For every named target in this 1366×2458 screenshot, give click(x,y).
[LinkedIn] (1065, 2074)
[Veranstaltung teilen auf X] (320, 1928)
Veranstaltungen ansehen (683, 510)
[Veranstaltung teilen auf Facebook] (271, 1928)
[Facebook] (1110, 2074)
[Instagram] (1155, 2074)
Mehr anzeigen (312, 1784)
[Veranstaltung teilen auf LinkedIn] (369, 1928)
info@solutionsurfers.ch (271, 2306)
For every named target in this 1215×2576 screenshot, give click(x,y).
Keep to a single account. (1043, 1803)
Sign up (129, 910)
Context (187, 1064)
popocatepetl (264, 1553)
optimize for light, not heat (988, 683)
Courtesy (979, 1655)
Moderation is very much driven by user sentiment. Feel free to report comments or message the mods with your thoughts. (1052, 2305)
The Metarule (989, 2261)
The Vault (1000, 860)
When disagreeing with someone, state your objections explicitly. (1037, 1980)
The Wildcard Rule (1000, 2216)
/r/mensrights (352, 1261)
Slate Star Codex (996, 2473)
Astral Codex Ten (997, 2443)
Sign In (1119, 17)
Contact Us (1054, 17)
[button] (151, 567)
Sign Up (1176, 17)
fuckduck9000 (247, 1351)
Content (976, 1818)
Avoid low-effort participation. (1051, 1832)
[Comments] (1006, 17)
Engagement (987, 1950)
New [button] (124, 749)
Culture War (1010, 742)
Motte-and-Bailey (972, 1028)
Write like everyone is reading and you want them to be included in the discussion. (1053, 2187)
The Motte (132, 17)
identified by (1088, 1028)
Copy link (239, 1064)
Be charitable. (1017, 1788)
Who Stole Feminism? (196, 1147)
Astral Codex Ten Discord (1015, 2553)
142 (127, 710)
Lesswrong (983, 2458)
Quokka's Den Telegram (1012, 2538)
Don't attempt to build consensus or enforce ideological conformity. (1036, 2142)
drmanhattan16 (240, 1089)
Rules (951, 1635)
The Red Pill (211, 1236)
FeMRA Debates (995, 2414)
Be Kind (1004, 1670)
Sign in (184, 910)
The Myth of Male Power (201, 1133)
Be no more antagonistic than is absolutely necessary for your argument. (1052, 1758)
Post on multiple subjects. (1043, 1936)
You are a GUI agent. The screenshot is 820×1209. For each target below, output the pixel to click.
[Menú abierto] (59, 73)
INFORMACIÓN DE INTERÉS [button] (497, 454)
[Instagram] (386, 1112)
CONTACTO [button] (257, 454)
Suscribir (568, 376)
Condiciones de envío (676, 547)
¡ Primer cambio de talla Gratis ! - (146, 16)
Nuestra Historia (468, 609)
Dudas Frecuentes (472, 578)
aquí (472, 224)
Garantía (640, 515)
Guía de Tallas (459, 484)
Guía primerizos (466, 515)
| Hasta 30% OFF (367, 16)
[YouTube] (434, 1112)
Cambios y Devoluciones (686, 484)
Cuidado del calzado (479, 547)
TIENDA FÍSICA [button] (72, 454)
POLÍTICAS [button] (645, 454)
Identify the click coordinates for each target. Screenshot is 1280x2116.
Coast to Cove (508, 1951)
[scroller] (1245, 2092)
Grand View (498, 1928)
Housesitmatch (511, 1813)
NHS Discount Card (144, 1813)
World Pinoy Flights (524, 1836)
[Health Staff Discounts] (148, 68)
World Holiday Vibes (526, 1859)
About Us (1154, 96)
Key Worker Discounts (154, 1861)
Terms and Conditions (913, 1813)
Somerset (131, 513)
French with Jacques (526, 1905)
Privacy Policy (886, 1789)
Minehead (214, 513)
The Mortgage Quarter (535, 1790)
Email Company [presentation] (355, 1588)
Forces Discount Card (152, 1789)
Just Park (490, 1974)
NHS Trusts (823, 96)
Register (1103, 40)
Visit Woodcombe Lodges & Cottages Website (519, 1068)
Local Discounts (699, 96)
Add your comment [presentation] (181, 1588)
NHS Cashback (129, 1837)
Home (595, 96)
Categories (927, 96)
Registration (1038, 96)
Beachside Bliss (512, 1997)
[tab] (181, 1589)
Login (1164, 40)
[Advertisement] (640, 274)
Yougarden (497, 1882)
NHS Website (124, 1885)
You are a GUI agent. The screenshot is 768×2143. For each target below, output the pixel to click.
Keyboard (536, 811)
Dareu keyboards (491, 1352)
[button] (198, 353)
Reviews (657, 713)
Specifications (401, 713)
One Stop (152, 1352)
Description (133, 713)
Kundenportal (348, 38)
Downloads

Problem details
Go through the listing and write out each line exactly.

Response below
For every named target in this 1366×2458 screenshot, give click(x,y).
[LinkedIn] (1065, 2074)
[Veranstaltung teilen auf X] (320, 1928)
Veranstaltungen ansehen (683, 510)
[Veranstaltung teilen auf Facebook] (271, 1928)
[Facebook] (1110, 2074)
[Instagram] (1155, 2074)
Mehr anzeigen (312, 1784)
[Veranstaltung teilen auf LinkedIn] (369, 1928)
info@solutionsurfers.ch (271, 2306)
For every named target in this 1215×2576 screenshot, give click(x,y).
Keep to a single account. (1043, 1803)
Sign up (129, 910)
Context (187, 1064)
popocatepetl (264, 1553)
optimize for light, not heat (988, 683)
Courtesy (979, 1655)
Moderation is very much driven by user sentiment. Feel free to report comments or message the mods with your thoughts. (1052, 2305)
The Metarule (989, 2261)
The Vault (1000, 860)
When disagreeing with someone, state your objections explicitly. (1037, 1980)
The Wildcard Rule (1000, 2216)
/r/mensrights (352, 1261)
Slate Star Codex (996, 2473)
Astral Codex Ten (997, 2443)
Sign In (1119, 17)
Contact Us (1054, 17)
[button] (151, 567)
Sign Up (1176, 17)
fuckduck9000 (247, 1351)
Content (976, 1818)
Avoid low-effort participation. (1051, 1832)
[Comments] (1006, 17)
Engagement (987, 1950)
New [button] (124, 749)
Culture War (1010, 742)
Motte-and-Bailey (972, 1028)
Write like everyone is reading and you want them to be included in the discussion. (1053, 2187)
The Motte (132, 17)
identified by (1088, 1028)
Copy link (239, 1064)
Be charitable. (1017, 1788)
Who Stole Feminism? (196, 1147)
Astral Codex Ten Discord (1015, 2553)
142 (127, 710)
Lesswrong (983, 2458)
Quokka's Den Telegram (1012, 2538)
Don't attempt to build consensus or enforce ideological conformity. (1036, 2142)
drmanhattan16 (240, 1089)
Rules (951, 1635)
The Red Pill (211, 1236)
FeMRA Debates (995, 2414)
Be Kind (1004, 1670)
Sign in (184, 910)
The Myth of Male Power (201, 1133)
Be no more antagonistic than is absolutely necessary for your argument. (1052, 1758)
Post on multiple subjects. (1043, 1936)
You are a GUI agent. The screenshot is 820×1209. For each target below, output the pixel to click.
[Menú abierto] (59, 73)
INFORMACIÓN DE INTERÉS [button] (497, 454)
[Instagram] (386, 1112)
CONTACTO [button] (257, 454)
Suscribir (568, 376)
Condiciones de envío (676, 547)
¡ Primer cambio de talla Gratis ! - (146, 16)
Nuestra Historia (468, 609)
Dudas Frecuentes (472, 578)
aquí (472, 224)
Garantía (640, 515)
Guía de Tallas (459, 484)
Guía primerizos (466, 515)
| Hasta 30% OFF (367, 16)
[YouTube] (434, 1112)
Cambios y Devoluciones (686, 484)
Cuidado del calzado (479, 547)
TIENDA FÍSICA [button] (72, 454)
POLÍTICAS [button] (645, 454)
Identify the click coordinates for each target. Screenshot is 1280x2116.
Coast to Cove (508, 1951)
[scroller] (1245, 2092)
Grand View (498, 1928)
Housesitmatch (511, 1813)
NHS Discount Card (144, 1813)
World Pinoy Flights (524, 1836)
[Health Staff Discounts] (148, 68)
World Holiday Vibes (526, 1859)
About Us (1154, 96)
Key Worker Discounts (154, 1861)
Terms and Conditions (913, 1813)
Somerset (131, 513)
French with Jacques (526, 1905)
Privacy Policy (886, 1789)
Minehead (214, 513)
The Mortgage Quarter (535, 1790)
Email Company [presentation] (355, 1588)
Forces Discount Card (152, 1789)
Just Park (490, 1974)
NHS Trusts (823, 96)
Register (1103, 40)
Visit Woodcombe Lodges & Cottages Website (519, 1068)
Local Discounts (699, 96)
Add your comment [presentation] (181, 1588)
NHS Cashback (129, 1837)
Home (595, 96)
Categories (927, 96)
Registration (1038, 96)
Beachside Bliss (512, 1997)
[tab] (181, 1589)
Login (1164, 40)
[Advertisement] (640, 274)
Yougarden (497, 1882)
NHS Website (124, 1885)
You are a GUI agent. The screenshot is 768×2143. For each target below, output the pixel to click.
Keyboard (536, 811)
Dareu keyboards (491, 1352)
[button] (198, 353)
Reviews (657, 713)
Specifications (401, 713)
One Stop (152, 1352)
Description (133, 713)
Kundenportal (348, 38)
Downloads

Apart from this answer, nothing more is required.